[STATED TASK] In the text about the bill, who is named as a Senate sponsor of the legislation?

[DOCUMENT TEXT]
◇ ◇ ◇

For one, the bill fails to actually help small local journalism outlets in any meaningful way. For another, the bill represents a major threat to Canada’s trade relations with the United States. Also, the bill represents a major threat to online innovators and business owners. With this and other problems, no one wins with this bill. Yet, Big Publishing is continuing to push this bill, falsely saying that this bill will be the holy grail of bills that will somehow miraculously save journalism for reasons that only make sense to them. This as the media pushes a considerable disinformation campaign meant to mislead readers on anything ranging from how the internet works to the benefits of the bill.

With the credibility of the bill currently six feet under, supporters of the legislation have been scrambling to at least tell a convincing story about the bill. The latest person to take a crack at this apparently is Senator Peter Harder, a Senate sponsor of the bill. His attempt, as you can probably tell based on the fact that I’m even writing about this, faceplanted quite hard. Long story short, the effort seems to solely be just repeating the same lies about the bill and hoping that they will eventually be true. His comments about the bill can be found on the Clinton News Record, so if you want a completely unredacted laugh, you can just check out the article yourself. Be warned, though, the page is absolutely packed with ads if you don’t have an ad blocker.

◇ ◇ ◇

[SUPPLIED DATA]
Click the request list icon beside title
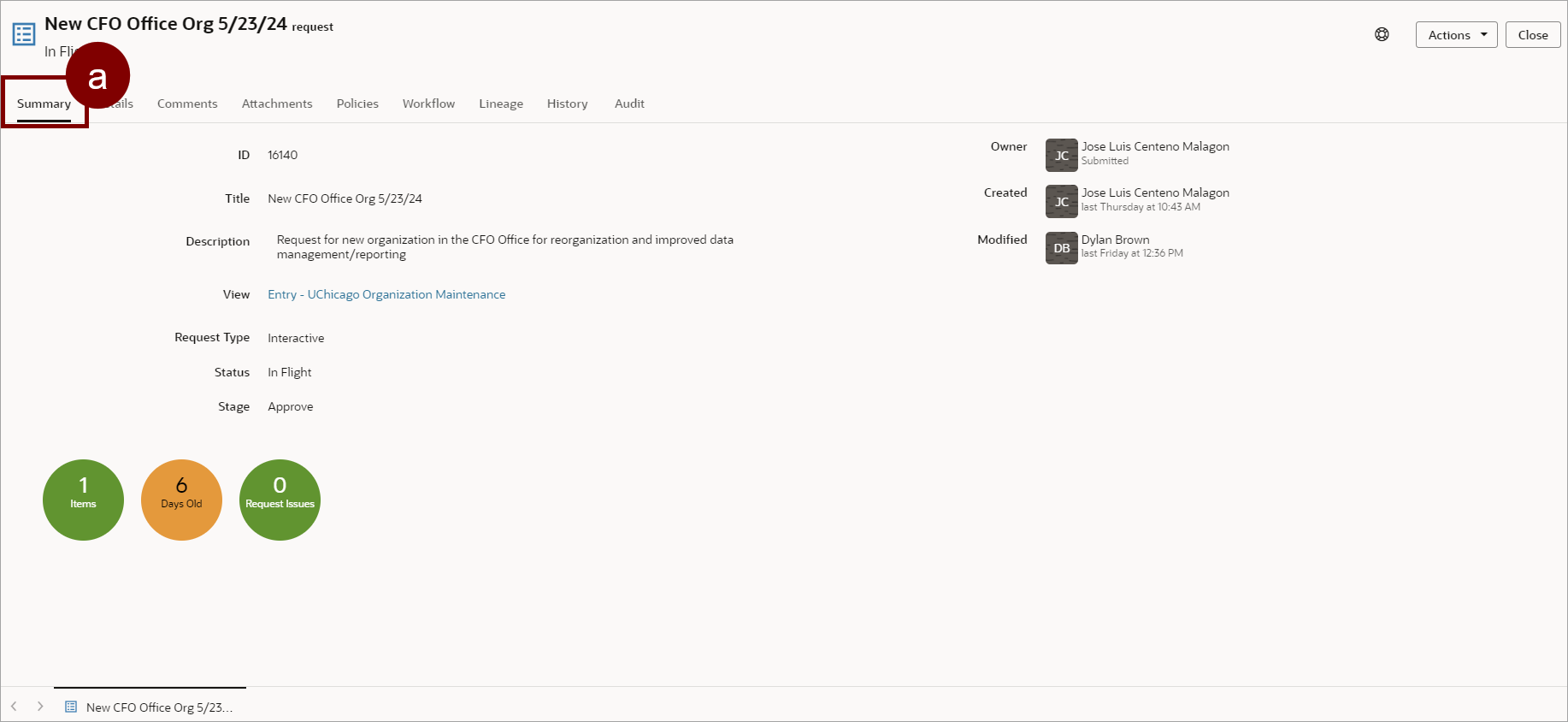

◇ ◇ ◇

[RESPONSE TO THIS TASK] Senator Peter Harder